Culture is future » Innovation and digital


Contribution : « Social Networks, The Future of Television » by Virginie Spies

Is television dead? We sometimes hear that this is a fact, with the growing scope of the media and the rise of social networks. But television has never been as alive as it is today, and the social web is reinforcing its supremacy.  

It’s almost become inevitable: nowadays every television show has its own Twitter account, a Facebook page and a dedicated hashtag. This has become somewhat of a habit, whereas no longer than a year ago, barely few TV shows had such a set-up on social networks.


In 2012, French people watched an average of 3 hours and 50 minutes of television every day, which is slightly less than the European average (3h55min), but way over the global average - 3 hours and 17 minutes1. Between 2011 and 2012, the average French watched television for 3 extra minutes2 whilst on a global scale, the trend saw an increase of just a minute.

These numbers demonstrate that the average French have a bond with television – as a traditional media, a TV still has bright future to look forward to. However, TV stations must be willing to make that turn towards digital, especially with the large communities generated by the web 2.0.

Being present on social networks has become a must for television stations, who can build communities in which the public will feel at home. The viewer will follow a show on TV and comment about it with his community on Twitter. This will not only make his followers want to watch the show with him, but also to comment it, therefore generating messages and video sharing, whilst attracting more audience.   

Television viewers have been using Twitter to comment about television shows since before the stations started to appear on social networks. In 2009, only a small number of people shared comments about “La Nouvelle Star” (French equivalent of The X-Factor) while today, it has become difficult to follow such a live tweet, due to the growing number of viewers and internet users. Stations have simply followed a trend which proved to be inescapable. By creating Twitter accounts and hashtags, stations are trying to regain some control over what has become a widely accepted practice.       

The future lies in the double screen

What these stations have now to understand is that comments about shows on Twitter are not all the same: you can’t comment on a football match in the same way as you do on a TV show or a political debate. Economic stakes and the way the brand is perceived are different things, and TV stations will have to think quickly about a way to deal with this flow of comments regarding their programs. Because at the end of the day, inviting viewers to leave comments on Twitter isn’t enough to give the impression that television has become interactive.

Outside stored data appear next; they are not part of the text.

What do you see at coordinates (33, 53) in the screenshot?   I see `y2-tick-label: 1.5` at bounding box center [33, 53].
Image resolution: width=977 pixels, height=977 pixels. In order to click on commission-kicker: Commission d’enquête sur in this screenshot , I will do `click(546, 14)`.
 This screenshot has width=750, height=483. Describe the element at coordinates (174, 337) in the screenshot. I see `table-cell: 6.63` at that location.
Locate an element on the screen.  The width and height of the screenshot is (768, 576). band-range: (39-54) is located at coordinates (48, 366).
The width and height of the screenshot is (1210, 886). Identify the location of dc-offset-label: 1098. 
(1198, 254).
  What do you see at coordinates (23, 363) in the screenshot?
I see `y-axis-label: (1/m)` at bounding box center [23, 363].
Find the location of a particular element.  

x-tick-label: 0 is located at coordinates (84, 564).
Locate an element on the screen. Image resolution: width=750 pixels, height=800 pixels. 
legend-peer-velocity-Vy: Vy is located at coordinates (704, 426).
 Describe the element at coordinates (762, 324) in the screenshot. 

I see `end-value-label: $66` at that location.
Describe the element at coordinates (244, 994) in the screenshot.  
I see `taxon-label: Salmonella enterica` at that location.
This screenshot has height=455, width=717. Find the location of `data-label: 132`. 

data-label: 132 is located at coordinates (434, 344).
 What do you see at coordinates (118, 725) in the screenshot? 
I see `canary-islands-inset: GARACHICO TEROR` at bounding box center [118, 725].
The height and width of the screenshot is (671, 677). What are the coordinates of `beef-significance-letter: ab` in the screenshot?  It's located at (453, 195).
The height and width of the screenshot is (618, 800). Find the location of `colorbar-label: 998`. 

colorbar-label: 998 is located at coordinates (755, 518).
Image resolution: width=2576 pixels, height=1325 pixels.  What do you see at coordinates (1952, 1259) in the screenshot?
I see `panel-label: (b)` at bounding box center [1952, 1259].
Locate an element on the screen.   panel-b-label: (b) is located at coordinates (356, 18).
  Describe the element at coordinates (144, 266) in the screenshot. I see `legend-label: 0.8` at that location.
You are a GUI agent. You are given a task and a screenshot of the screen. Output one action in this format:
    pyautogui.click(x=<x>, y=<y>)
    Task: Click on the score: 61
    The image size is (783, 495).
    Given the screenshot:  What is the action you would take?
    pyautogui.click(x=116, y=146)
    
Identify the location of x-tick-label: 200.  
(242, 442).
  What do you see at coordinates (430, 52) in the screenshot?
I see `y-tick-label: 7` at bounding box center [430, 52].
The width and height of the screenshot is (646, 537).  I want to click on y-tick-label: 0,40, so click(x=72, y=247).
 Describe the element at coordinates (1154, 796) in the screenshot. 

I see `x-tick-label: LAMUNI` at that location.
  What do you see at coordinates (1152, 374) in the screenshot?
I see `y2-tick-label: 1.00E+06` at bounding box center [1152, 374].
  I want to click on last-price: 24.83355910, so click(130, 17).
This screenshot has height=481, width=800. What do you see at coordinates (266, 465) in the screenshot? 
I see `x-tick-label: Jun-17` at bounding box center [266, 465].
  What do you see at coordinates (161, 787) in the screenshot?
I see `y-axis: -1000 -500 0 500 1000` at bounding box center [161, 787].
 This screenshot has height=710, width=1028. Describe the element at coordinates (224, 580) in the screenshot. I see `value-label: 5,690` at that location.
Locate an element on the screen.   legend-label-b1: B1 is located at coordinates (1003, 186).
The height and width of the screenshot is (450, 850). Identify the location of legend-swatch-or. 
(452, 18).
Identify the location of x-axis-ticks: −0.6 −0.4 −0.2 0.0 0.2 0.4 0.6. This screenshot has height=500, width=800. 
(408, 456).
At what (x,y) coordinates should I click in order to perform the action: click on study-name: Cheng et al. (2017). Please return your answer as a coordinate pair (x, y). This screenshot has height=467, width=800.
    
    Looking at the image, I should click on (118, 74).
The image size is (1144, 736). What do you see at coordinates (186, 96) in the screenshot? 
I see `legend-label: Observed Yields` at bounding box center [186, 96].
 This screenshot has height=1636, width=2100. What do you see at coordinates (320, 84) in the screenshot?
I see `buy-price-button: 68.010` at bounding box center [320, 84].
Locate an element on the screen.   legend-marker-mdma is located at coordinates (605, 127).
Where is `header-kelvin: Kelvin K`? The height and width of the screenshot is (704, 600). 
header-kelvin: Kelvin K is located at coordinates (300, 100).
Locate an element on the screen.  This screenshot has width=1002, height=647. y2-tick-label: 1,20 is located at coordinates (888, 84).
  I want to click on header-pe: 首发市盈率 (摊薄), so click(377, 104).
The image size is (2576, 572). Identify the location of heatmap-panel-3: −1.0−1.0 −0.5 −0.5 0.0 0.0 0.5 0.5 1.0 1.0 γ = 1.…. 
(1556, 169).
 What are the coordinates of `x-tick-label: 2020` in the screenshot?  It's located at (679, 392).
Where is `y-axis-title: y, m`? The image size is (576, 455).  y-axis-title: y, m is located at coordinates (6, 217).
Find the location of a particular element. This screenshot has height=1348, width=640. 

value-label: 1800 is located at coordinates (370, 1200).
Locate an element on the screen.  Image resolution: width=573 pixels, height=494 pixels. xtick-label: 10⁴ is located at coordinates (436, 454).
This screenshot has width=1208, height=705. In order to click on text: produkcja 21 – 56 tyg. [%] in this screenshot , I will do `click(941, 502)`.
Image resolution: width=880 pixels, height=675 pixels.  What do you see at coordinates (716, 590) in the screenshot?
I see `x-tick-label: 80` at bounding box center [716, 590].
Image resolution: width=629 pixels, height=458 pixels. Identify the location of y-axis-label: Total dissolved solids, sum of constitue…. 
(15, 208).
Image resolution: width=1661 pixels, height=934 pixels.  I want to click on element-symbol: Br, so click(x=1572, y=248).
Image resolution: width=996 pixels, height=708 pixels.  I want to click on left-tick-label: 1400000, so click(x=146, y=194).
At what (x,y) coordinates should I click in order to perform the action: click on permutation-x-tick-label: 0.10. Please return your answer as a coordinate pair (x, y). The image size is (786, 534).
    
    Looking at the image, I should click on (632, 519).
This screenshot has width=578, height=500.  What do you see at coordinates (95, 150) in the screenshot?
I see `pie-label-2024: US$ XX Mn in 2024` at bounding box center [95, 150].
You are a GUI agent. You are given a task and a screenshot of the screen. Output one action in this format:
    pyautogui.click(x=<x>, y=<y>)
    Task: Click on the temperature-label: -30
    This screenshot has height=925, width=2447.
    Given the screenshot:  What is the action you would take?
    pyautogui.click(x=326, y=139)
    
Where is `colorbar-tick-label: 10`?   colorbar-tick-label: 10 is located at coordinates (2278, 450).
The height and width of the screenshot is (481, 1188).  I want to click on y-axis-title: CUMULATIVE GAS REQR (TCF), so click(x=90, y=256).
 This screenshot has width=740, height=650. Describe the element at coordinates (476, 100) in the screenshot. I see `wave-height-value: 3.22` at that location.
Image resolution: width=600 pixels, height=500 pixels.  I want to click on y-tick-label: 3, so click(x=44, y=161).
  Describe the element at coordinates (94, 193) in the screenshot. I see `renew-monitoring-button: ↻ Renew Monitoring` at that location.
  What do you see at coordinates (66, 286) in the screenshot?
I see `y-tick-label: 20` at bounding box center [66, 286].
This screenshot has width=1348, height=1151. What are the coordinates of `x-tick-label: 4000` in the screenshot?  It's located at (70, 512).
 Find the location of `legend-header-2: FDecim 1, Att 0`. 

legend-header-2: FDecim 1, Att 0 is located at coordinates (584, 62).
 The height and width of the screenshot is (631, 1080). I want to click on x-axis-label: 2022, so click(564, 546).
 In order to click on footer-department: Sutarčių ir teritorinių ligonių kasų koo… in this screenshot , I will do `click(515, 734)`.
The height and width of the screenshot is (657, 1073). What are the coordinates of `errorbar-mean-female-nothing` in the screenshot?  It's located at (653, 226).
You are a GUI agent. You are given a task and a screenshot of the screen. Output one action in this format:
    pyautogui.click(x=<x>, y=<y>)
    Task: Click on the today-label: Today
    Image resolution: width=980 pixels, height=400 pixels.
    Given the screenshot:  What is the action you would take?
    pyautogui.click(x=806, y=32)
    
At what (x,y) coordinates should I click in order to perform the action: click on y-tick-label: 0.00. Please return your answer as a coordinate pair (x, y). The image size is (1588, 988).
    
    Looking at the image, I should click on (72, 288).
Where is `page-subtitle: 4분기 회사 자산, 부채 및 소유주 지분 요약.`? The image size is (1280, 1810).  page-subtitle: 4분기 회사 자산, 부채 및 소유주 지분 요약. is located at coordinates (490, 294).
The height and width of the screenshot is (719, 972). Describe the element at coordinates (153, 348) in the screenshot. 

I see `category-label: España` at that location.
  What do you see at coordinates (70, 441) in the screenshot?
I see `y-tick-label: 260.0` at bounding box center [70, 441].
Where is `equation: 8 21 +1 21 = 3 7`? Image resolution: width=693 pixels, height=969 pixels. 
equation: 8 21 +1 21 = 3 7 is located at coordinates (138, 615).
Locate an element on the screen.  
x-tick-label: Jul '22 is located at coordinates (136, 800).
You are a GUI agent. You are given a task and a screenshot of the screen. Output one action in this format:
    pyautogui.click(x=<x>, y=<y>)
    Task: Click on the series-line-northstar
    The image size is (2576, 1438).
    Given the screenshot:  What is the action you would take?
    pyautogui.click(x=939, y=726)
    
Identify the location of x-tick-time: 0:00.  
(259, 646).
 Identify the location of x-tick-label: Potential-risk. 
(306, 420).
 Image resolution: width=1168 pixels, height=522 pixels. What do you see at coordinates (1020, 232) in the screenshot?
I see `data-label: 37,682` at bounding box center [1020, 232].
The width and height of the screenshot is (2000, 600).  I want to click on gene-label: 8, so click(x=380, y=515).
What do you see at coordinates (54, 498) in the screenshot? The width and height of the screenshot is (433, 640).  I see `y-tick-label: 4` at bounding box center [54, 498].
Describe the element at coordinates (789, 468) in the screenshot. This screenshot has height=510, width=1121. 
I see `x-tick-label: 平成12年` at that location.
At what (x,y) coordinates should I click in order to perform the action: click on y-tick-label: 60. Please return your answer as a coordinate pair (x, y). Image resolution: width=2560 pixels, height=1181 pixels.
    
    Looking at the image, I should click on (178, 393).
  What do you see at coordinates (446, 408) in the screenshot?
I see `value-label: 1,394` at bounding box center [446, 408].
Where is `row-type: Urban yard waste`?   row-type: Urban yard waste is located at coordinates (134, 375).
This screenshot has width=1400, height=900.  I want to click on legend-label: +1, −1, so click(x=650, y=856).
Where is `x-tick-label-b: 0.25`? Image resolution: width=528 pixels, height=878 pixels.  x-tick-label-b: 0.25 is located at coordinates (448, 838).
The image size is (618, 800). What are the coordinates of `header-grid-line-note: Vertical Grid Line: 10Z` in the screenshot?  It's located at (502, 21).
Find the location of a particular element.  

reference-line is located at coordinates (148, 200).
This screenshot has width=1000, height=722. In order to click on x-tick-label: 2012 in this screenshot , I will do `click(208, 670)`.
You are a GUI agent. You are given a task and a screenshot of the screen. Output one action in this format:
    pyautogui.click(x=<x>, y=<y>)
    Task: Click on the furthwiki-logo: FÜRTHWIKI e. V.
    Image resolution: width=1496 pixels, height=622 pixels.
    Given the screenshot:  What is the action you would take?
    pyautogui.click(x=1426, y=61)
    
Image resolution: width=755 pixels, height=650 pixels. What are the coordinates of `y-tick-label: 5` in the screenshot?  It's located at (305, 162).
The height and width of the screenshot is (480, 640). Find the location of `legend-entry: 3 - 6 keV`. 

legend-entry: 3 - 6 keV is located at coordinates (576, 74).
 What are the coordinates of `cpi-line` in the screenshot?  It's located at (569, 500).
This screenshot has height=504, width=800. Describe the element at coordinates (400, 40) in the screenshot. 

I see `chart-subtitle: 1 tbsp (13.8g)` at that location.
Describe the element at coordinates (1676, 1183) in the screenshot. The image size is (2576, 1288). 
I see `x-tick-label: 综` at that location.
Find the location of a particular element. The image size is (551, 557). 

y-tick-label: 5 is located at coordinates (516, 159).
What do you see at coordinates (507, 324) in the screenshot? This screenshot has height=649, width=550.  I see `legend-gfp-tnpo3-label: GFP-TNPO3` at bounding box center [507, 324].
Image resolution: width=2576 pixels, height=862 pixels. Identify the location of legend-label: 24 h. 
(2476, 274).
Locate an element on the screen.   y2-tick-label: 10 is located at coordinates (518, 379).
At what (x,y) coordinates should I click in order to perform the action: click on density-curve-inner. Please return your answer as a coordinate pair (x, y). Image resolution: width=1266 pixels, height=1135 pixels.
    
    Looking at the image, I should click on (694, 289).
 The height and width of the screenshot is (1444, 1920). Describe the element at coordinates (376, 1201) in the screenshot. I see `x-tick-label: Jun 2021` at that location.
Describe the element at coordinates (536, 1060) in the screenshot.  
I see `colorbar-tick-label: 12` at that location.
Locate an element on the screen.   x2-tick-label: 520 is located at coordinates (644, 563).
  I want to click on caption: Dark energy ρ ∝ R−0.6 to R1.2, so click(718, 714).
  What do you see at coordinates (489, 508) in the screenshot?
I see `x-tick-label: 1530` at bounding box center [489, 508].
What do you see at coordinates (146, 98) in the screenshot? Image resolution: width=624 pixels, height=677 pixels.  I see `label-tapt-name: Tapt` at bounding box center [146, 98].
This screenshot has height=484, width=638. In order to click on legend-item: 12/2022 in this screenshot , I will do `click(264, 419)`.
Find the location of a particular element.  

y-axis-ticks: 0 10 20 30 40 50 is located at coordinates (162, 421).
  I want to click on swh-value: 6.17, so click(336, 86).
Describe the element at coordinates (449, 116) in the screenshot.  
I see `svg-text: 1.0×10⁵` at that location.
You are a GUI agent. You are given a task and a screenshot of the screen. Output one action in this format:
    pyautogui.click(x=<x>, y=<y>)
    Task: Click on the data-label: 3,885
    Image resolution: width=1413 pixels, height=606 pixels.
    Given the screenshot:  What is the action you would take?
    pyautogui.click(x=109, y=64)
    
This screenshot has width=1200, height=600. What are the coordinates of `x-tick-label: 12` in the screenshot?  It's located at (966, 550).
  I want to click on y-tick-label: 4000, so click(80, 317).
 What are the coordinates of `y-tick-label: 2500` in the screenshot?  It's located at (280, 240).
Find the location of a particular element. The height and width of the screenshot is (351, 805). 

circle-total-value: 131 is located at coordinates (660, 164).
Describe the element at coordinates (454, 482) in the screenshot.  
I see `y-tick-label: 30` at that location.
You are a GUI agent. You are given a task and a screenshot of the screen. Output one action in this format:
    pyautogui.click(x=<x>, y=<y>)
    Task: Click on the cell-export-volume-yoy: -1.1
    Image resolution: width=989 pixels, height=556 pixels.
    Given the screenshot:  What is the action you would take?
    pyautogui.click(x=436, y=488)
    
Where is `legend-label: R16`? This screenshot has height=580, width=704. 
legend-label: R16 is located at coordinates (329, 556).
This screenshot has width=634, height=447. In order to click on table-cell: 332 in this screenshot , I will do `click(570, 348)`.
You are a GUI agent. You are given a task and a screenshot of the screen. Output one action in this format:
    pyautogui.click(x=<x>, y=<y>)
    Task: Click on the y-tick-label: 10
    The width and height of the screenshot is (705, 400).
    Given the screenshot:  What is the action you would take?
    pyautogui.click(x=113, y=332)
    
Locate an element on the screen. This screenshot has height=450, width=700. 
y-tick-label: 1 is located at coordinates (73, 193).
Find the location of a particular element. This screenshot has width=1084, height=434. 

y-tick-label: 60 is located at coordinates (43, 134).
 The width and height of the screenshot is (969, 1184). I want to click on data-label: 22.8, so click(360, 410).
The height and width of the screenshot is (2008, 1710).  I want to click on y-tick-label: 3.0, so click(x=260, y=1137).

It has never been that way, and everything remains to be done.

Shows such as “Le Vinvinteur” on France 5, or “Médias le mag”, are conceived based on the fact that they will be commented and shared on social networks, but this is just the beginning. Stations have everything to gain from it; it’s a marketing issue where the stakes change with each show broadcasted. Culture is also at stake: by developing their relationship with the viewers and creating ties, stations reinforce their identity. They will thus have to reinvent their relationship with their audience.


We often hear that in the current era of web and social networks, television has no future. It’s actually the contrary that is happening, because in order to comment shows with one’s community, you have to watch them at the same time, “together”. Rather than “killing” television, the web most certainly seems like the next step forward.


About Virginie Spies

Virginie Spies is a senior lecturer at the University of Avignon. Semiologist and media analyst, she is the author of “Télévision, presse people : les marchands de Bonheur” (INA – De Boeck). Her current research focuses on the links between television and social networks.